Globalization and Multicultural Societies. Some Views from Europe

Society and Business Review

ISSN: 1746-5680

Article publication date: 1 September 2006

105

Citation

Ricciardelli, M., Urban, S. and Nanopoulos, K. (2006), "Globalization and Multicultural Societies. Some Views from Europe", Society and Business Review, Vol. 1 No. 3, pp. 282-284. https://doi.org/10.1108/17465680610706364

Publisher

:

Emerald Group Publishing Limited

Copyright © 2006, Emerald Group Publishing Limited


This book is the American Edition of “Mondialisation et sociétés multiculturelles; L'incertain du future” publied by the previous three editors in 2000 (Paris. Presses Universitaires de France). This first French edition was translated in Italian “Idee per futuro già initiziato: 28 voci sulla globalizzazione” (Rome. Edizioni Lavoro, 2002).

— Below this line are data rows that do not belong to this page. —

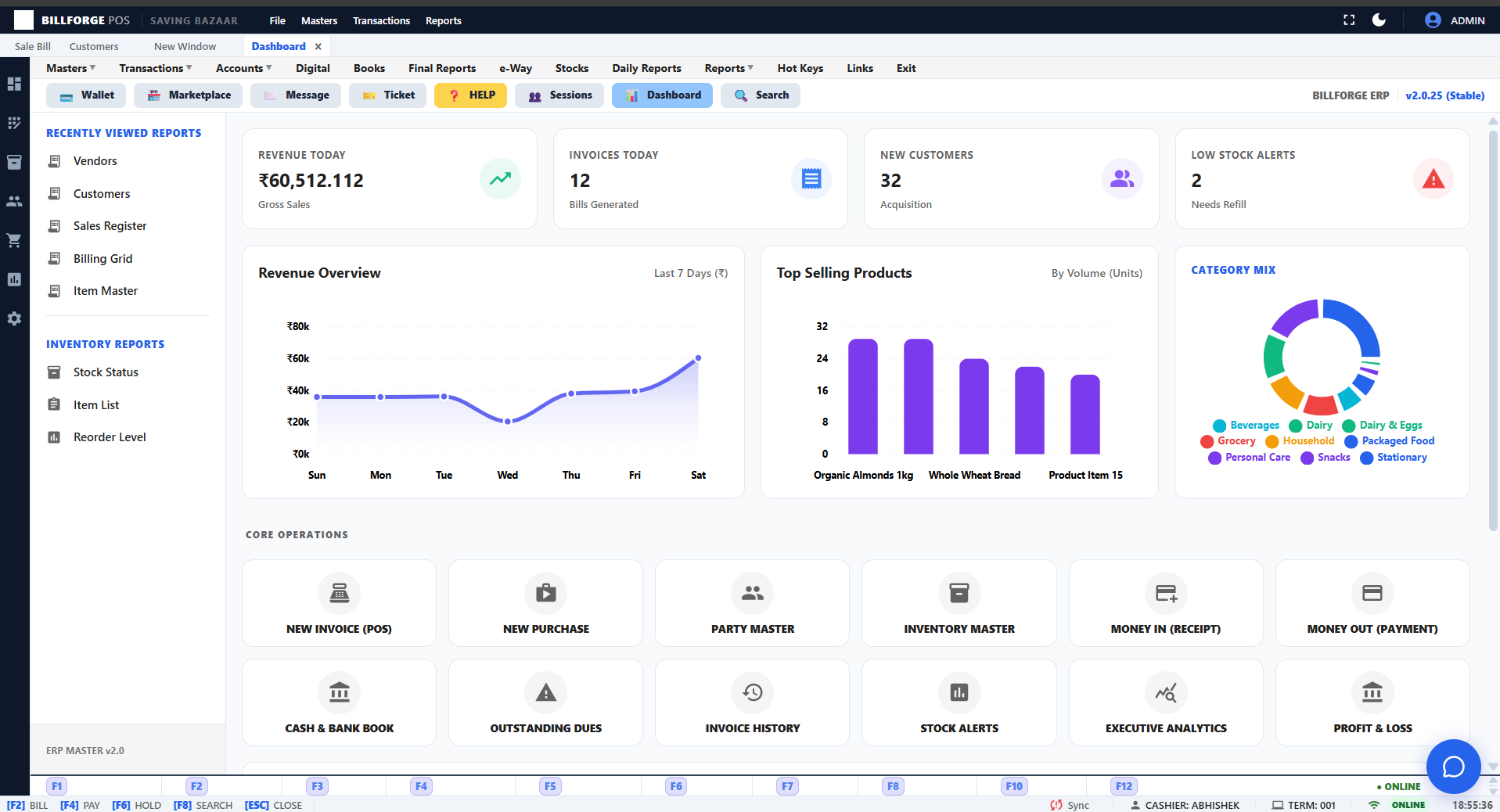The image size is (1500, 812).
Task: Switch to the Customers tab
Action: [93, 46]
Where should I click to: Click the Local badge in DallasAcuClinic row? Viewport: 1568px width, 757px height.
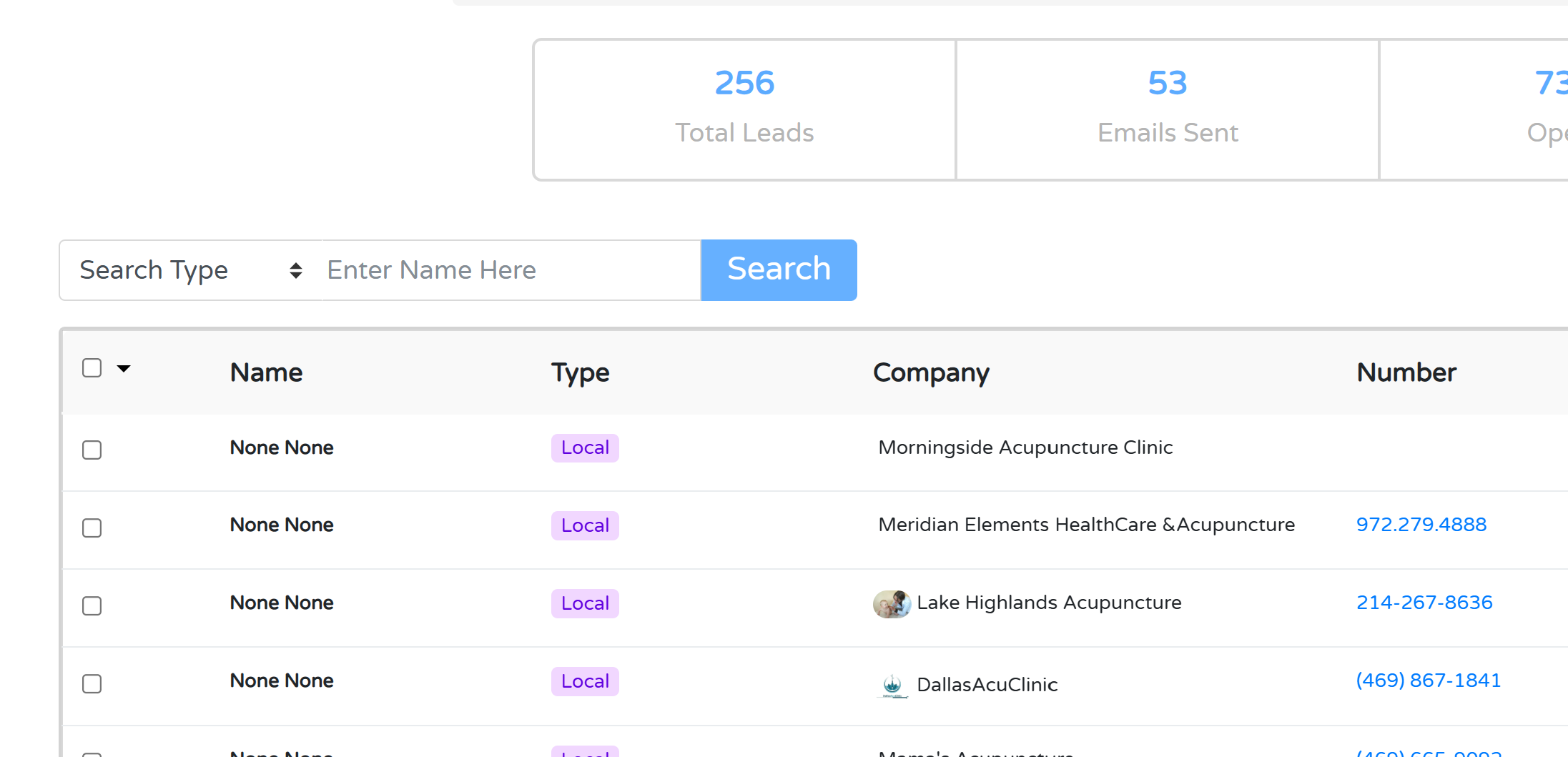tap(584, 681)
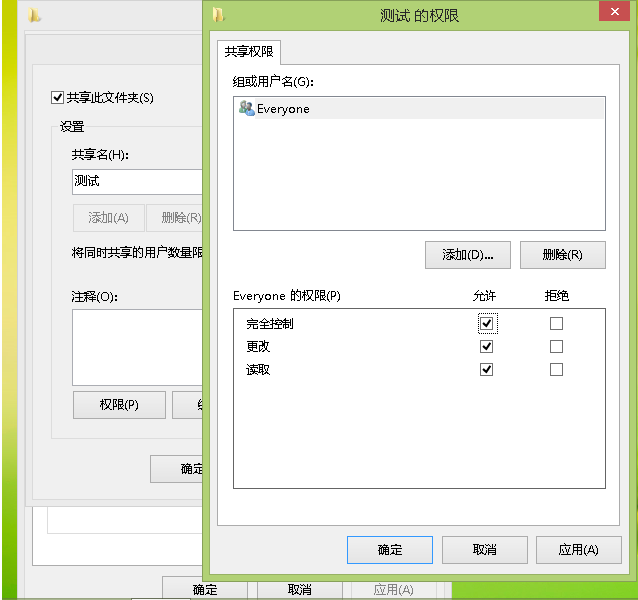Viewport: 638px width, 600px height.
Task: Uncheck 允许 checkbox for 更改
Action: point(487,347)
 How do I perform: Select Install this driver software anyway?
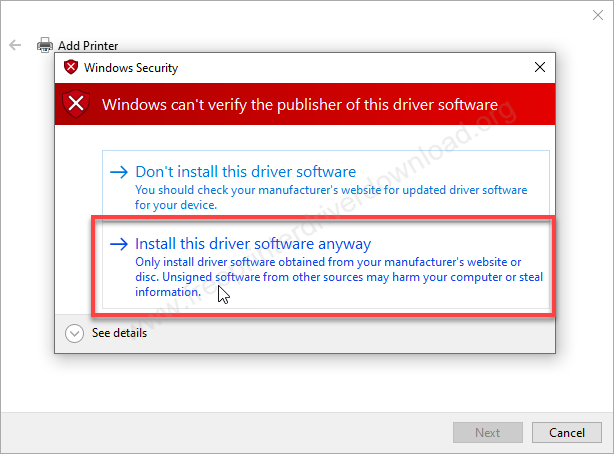point(253,244)
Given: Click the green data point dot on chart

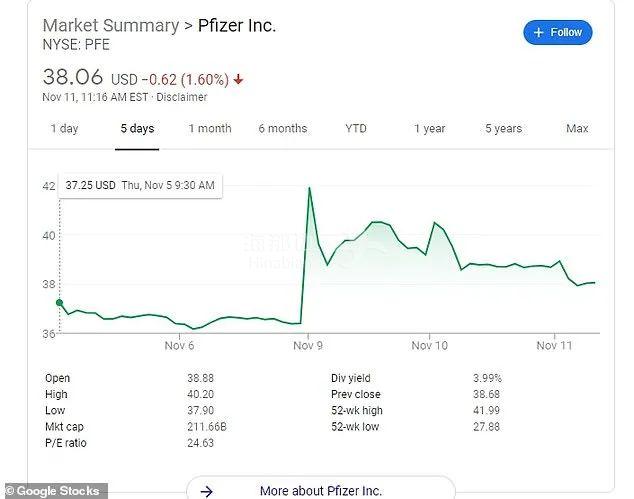Looking at the screenshot, I should pos(59,302).
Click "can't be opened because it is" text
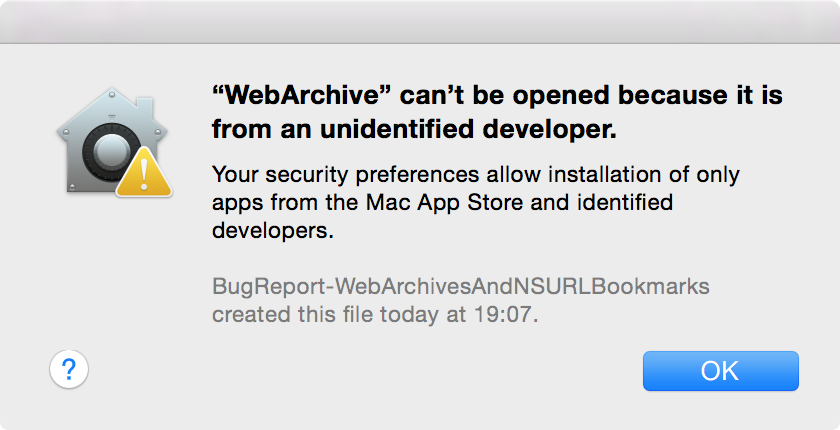The height and width of the screenshot is (430, 840). [x=591, y=96]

This book proposes 22 original essays discussing the topics of globalization focusing on Europe or from a European point of view. The authors are all well known philosophical, cultural, political or managerial figures such as Ilya Prigogine, Pierre Boulez, Romano Prodi or Philipp de Woot. Not surprisingly, authors's contributions are quite different reflecting the changing dynamic of the realities of globalization.

In concise and strong introduction, Sabine Urban presents the general approach that presided over the conception of this collective book and gives a precise idea of the different parts of the book. The globalization is apprehended as “a long‐term, complex, and evolutionary phenomenon that, in diverse ways, has accompanied humanities for centuries”. Beyond its economical, financial and geographical dimensions, this phenomena is fundamentally a cultural one since it refers “to all aspects of life and involves a large number of people throughout the word”. The contributions have two main characteristics: they emphasis on Europe and they are transdisciniplary.

The contributions are set in three parts that are preluded by Prigogine's essay: “Is the future given?” that seems us a very pertinent question towards business ideology that is persuaded that everything can be put under control and that the future is, by some aspects, “given”. We considerer that most of the businessmen are kind of Hegelians that ignored themselves, the Spirit being replaced by owners value. The first part “Reading Globalization” is made of seven contributions. As a phenomenon, the globalization is a complex and dynamic reality that is apprehended from different angles: epistemological, monetary, social, financial and managerial. The second part: “The Institutional Designs” contains eight essays that are led by Romano Prodi's one. Very roughly, there are two kinds of essays in that part: those that think about on what Europe – more precisely European community‐ could be and those that discuss about what Europe can bring to the globalization as a multimentional phenomenon. The third part “Views and Testimonies” counts five essays. The first four focus on culture (for example: Boulez “The Word of Music”) in a large sense since that encloses a chapter dedicated to food. The last one is quite interesting since it is made of interviews of the mayors of five historical cities of Europe (like Dresden) that insist on the importance of the local and regional communities in the treatment of social problems exacerbated by globalization.

The concluding essay ‐written by Marina Ricciardelli‐ is entitled “Considerations on methods and events”. After having underline that the essays of the book go “far beyond the purely economics aspects of globalization” Ricciardelli considers that there is a consensus among the authors among three “basic assumptions” that are: a common conception of time; the concept of science and the participation. About science, specially in the context of the economic science, Ricciardelli esteems that the contributions reintroduces the debate between complexity, uncertainty and the future specifying that there is some reticence about abandoning the deterministic method.

It seems us that three ideas can be extracted from those contributions in the context of Business and Society field. The first one, underlined by Urban, is the notion of quality. From an European point of view, quality is a master word that should underline the relations between society and business. Secondly, it seems to us, that this book restarts the notion of evolution that is to say that globalization is only a “moment” of the human history, a “moment” in which the business seems predominant, specially the “big business” throughout MNEs. The evolutionary approach underlines that what it is today could be not tomorrow. This introduces our third point: things are too complex and too dynamics to be controlled. Aron said: “there are men that make history but they don't know the history they do!” Therefore, it lays the question of the manageability of our societies. At the organizational level, the endogenous and exogenous governability of (big) organizations can be questioned, especially for MNEs. This very rich and interesting book –that can be read in a discontinuous way since contributions are largely independent – will interest people who want to have a dynamic and a pluridisciplanary understanding of globalization, a phenomenon that can be compared to the past Hellenisation, the Romanisation, the Arabatisation, the Sinisation or the Christianisation. Notice that America seems to ignore such phenomenon until the arrivals of Europeans. Therefore, this book is a precious one for those who are interested by the evolution of the human kind and, narrowly, by a profound understanding of the relations between society and business. On the light of this book, business seems a specific and a contemporary victor of cultural processes.